Ao citar estes casos, os demandantes construíram uma cadeia lógica: se a SEC anteriormente considerou NFTs semelhantes como valores mobiliários em outros contextos, por que razão os NFTs do Bored Ape negociados na OpenSea deveriam receber tratamento diferente? A falha do mercado em impedir tais transações, argumentaram, refletia negligência ou uma desconsideração deliberada pelos requisitos regulatórios.

A Alegação de Engano: Promessa Não Cumprida pela OpenSea

Para além do argumento de classificação de valores mobiliários, o processo de Shnayderman avança com alegações de práticas enganosas. Os demandantes afirmam que a OpenSea declarou explicitamente aos utilizadores que moderava NFTs na sua plataforma para excluir valores mobiliários e instrumentos financeiros. Esta declaração, segundo a queixa, constituía uma garantia do utilizador — uma promessa contratual de que a OpenSea removeria valores mobiliários não registados do seu mercado.

Os demandantes sustentam que a OpenSea violou esta garantia ao permitir a compra e venda de NFTs do Bored Ape, apesar do seu potencial status de valores mobiliários não registados. Esta violação, argumentam, causou diretamente prejuízo financeiro, pois adquiriram NFTs acreditando que eram ativos legítimos, apenas para descobrirem que poderiam ser considerados sem valor sob o escrutínio regulatório.

Enriquecimento Ilícito: A Realidade Financeira

A última grande alegação do processo refere-se aos lucros da OpenSea. Shnayderman e Bronshtein alegam que a OpenSea se enriqueceu injustamente ao cobrar taxas de transação e aceitar pagamentos por vendas que ela “sabia, ou deveria saber”, envolverem valores mobiliários não registados. Esta abordagem transforma a disputa de uma questão técnica de classificação de valores mobiliários numa questão de culpabilidade e responsabilidade da OpenSea.

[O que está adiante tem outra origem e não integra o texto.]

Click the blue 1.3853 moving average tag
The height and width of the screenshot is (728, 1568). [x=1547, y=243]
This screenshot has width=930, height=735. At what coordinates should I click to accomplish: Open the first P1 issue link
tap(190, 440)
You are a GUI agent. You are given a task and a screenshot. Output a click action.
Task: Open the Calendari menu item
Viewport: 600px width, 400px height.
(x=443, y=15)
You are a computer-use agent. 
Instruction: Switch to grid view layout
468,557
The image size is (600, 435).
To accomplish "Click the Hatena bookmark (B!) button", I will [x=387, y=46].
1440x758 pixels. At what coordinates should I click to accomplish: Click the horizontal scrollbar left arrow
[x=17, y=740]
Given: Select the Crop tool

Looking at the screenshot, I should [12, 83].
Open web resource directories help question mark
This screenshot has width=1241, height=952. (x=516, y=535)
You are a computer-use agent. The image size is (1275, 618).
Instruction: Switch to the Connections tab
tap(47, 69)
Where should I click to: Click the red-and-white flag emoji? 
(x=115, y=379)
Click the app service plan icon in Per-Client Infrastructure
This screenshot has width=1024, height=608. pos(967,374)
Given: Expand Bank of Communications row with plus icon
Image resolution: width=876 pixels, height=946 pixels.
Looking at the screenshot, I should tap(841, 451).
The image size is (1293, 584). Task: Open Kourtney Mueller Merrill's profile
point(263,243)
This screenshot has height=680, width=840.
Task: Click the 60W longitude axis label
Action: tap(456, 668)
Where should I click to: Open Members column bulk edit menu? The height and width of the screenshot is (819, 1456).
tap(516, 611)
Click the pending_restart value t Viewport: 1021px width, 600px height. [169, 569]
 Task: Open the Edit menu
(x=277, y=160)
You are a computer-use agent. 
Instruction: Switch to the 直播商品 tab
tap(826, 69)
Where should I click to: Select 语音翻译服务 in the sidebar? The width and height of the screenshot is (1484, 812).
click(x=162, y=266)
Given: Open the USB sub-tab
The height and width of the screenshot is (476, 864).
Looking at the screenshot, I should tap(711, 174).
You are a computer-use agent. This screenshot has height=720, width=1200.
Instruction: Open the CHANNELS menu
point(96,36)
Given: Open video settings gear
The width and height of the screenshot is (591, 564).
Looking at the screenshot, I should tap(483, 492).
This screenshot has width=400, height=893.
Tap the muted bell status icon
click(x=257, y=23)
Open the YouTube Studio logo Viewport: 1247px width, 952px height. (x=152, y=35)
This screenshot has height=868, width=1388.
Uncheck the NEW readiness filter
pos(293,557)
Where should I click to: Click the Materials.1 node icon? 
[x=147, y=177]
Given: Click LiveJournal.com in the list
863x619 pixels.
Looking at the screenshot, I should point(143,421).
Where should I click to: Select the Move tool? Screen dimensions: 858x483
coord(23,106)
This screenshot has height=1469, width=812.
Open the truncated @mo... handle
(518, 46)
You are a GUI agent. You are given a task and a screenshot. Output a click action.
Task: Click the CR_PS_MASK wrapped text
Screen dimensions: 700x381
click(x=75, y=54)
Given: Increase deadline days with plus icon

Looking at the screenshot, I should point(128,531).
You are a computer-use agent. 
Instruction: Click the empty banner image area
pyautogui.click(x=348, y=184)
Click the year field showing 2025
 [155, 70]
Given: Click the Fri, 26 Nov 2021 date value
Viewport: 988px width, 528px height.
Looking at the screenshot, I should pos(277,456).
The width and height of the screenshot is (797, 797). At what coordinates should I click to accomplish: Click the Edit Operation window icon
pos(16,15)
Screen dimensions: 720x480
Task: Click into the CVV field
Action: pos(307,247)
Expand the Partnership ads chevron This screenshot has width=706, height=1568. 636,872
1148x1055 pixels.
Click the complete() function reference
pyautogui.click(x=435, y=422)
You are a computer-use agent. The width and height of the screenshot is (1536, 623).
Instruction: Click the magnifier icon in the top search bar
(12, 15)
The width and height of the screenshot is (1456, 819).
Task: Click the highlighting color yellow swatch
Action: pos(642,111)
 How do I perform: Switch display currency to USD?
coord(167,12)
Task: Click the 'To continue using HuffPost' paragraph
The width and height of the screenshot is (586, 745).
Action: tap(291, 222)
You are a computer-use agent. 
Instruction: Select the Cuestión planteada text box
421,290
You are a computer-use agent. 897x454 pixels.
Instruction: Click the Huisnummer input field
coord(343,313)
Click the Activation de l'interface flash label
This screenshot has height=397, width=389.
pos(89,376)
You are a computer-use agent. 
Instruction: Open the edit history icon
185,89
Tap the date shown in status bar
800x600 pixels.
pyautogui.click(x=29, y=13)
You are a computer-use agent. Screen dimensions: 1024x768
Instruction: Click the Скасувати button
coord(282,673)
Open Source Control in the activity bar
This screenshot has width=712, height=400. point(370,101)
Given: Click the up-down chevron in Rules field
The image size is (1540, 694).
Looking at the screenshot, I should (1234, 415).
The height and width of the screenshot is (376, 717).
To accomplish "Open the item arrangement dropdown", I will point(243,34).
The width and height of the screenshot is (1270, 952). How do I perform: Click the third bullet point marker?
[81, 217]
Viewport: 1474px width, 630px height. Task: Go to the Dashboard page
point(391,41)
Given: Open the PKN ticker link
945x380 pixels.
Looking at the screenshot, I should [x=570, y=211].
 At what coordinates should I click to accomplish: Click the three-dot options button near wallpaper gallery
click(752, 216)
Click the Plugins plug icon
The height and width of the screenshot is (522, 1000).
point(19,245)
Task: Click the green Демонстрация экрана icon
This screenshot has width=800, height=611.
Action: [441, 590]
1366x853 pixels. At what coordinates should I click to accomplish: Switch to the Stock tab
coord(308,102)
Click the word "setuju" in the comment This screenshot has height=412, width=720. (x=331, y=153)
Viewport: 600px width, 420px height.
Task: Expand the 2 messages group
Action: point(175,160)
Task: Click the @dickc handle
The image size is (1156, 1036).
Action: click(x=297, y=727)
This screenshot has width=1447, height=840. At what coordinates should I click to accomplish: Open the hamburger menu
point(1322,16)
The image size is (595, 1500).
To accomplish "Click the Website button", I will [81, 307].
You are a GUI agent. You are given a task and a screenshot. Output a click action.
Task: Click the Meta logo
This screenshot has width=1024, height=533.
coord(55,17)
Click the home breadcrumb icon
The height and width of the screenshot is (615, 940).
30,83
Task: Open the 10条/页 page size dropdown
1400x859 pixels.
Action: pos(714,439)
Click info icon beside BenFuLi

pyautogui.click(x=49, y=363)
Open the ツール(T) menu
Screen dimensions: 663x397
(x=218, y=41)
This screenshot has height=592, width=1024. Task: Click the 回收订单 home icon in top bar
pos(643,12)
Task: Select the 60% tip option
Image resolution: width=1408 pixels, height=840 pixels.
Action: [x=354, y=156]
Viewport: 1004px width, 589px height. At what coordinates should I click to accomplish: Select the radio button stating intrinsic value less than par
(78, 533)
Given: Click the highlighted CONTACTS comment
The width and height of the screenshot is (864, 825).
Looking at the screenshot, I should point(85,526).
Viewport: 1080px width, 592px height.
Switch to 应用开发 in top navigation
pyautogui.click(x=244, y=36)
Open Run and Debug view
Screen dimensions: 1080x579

A alegação de enriquecimento ilícito sugere que, mesmo que exista alguma ambiguidade técnica em relação à classificação de valores mobiliários, a continuação da OpenSea em cobrar taxas e facilitar transações — especialmente após receber o aviso Wells — constituiu um ganho ilícito às custas dos demandantes. Shnayderman e Bronshtein procuram recuperar não só o seu investimento perdido, mas também danos com base nos lucros da OpenSea provenientes dessas transações.

Implicações Mais Amplas para o Mercado de NFTs

O desafio legal apresentado por Anthony Shnayderman e o seu co-demandante vai muito além de uma única plataforma ou coleção de NFTs. Representa um teste crítico de como as regulações de valores mobiliários se aplicam aos ativos digitais. O resultado provavelmente influenciará as abordagens regulatórias em toda a indústria e moldará futuras orientações sobre a classificação de NFTs.

Se os argumentos de Shnayderman prevalecerem, a OpenSea e plataformas similares poderão enfrentar responsabilidades substanciais. Por outro lado, se os tribunais rejeitarem a classificação de valores mobiliários, isso reafirmará a distinção entre colecionáveis digitais negociáveis e instrumentos financeiros regulados. Este caso evidencia a tensão fundamental entre inovação e regulação, que continua a definir o panorama das criptomoedas e ativos digitais.